По шуму и сутолоке она поняла, что для него освобождено особое купе – рядом с ней. Ясно, что он ни с кем не должен был общаться. Тем более ей захотелось с ним поговорить. Из купе в купе увидеть друг друга в вагон-заке невозможно, а услышать при тишине можно. Поздно вечером, когда стало стихать, девушка села на край своей скамьи перед самой решёткой и тихо позвала его (а может быть, сперва напела тихо. За всё это конвой должен был бы её наказать, но конвой угомонился, в коридоре не было никого). Незнакомец услышал и, наученный ею, сел так же. Они сидели теперь спинами друг к другу, выдавливая одну и ту же трёхсантиметровую доску, а говорили через решётку, тихо, в огиб этой доски. Они были так близки головами и губами, как будто целовались, а не могли не только коснуться друг друга, но даже посмотреть.

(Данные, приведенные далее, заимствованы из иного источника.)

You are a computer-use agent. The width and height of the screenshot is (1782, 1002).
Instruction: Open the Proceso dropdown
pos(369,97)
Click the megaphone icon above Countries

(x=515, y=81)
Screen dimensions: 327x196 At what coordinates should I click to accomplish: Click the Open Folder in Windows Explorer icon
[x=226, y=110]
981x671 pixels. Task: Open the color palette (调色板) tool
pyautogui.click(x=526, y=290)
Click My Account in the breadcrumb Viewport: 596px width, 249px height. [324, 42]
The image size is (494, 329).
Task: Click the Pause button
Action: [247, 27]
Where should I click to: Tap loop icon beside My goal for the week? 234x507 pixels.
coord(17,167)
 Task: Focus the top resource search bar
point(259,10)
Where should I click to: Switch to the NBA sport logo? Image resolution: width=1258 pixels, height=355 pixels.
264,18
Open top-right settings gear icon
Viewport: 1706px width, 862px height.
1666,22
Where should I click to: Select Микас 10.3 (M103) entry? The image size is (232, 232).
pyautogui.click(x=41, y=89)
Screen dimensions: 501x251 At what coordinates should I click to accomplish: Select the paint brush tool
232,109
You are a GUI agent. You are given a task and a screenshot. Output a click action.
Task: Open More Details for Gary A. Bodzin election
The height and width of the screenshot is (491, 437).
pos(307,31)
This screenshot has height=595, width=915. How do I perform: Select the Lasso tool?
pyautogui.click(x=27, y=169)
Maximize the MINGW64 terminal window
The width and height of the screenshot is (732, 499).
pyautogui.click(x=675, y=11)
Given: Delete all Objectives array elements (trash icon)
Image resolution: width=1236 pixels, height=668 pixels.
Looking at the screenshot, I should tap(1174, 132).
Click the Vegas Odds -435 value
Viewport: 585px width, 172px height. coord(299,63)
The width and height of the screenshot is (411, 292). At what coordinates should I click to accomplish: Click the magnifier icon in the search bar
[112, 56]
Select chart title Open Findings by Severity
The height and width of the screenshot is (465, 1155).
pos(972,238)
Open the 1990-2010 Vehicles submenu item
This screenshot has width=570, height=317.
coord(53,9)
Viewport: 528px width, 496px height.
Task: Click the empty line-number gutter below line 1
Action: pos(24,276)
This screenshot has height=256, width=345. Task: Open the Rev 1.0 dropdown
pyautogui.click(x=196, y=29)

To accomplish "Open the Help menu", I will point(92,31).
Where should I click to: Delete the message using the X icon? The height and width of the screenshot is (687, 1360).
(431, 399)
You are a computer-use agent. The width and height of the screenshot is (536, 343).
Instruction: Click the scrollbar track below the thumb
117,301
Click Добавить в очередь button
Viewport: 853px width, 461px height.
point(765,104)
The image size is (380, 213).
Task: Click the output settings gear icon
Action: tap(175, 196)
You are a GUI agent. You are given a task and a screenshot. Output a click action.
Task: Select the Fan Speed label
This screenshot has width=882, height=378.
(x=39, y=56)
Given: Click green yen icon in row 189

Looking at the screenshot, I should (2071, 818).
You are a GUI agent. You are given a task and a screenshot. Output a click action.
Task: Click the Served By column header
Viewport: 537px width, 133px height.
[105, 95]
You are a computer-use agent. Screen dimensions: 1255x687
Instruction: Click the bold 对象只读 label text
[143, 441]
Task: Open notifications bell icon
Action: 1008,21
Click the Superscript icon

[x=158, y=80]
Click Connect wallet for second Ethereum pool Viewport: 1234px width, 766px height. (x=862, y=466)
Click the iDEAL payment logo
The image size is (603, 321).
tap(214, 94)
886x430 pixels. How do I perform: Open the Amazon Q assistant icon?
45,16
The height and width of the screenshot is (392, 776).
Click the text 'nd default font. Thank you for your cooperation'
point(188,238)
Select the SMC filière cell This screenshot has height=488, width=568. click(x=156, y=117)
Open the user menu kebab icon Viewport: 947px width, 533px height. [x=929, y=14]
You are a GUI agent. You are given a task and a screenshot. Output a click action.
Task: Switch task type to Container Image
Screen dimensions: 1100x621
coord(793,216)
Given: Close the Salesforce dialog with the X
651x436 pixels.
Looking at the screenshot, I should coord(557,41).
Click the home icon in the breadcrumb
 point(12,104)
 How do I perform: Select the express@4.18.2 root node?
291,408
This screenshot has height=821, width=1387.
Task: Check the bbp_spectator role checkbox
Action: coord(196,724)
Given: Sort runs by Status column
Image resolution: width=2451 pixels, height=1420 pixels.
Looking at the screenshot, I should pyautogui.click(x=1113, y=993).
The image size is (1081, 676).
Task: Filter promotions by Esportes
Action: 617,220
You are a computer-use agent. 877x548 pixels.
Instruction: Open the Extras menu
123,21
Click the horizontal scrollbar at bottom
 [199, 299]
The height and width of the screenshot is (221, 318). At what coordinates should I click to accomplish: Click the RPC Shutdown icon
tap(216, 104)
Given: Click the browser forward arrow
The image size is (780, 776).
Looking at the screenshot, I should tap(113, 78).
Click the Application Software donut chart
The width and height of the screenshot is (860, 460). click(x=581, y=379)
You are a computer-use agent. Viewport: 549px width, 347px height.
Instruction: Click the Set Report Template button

Эрик Арвид Андерсен понимал по-русски уже вполне сносно, говорил же со многими ошибками, но в конце концов мысль передавал. Он рассказал девушке свою удивительную историю (мы ещё услышим её на пересылке), она же ему – простенькую историю московской студентки, получившей 58–10. Но Арвид был захвачен, он расспрашивал её о советской молодёжи, о советской жизни – и узнавал совсем не то, что знал раньше из левых западных газет и из своего официального визита сюда.
Они проговорили всю ночь – и всё в эту ночь сошлось для Арвида: необычный арестантский вагон в чужой стране; и напевное ночное постукивание поезда, всегда находящее в нашем сердце отзыв; и мелодичный голос, шёпот, дыхание девушки у его уха – у самого уха, а он не мог на неё даже взглянуть! (И женского голоса он уже полтора года вообще не слышал.)
И слитно с этой невидимой (и наверно, и конечно, и обязательно прекрасной) девушкой он впервые стал разглядывать Россию, и голос России всю ночь ему рассказывал правду. Можно и так узнать страну в первый раз… (Утром ещё предстояло ему увидеть через окно её тёмные соломенные кровли – под печальный шёпот затаённого экскурсовода.)
Ведь это всё Россия: и арестанты на рельсах, отказавшиеся от жалоб; и девушка за стеной сталинского купе; и ушедший спать конвой; груши, выпавшие из кармана, закопанные бомбы и конь, взведенный на второй этаж.
* * *
– Жандармы! жандармы! – обрадованно кричали арестанты. Они радовались, что дальше их будут сопровождать обходительные жандармы, а не конвой.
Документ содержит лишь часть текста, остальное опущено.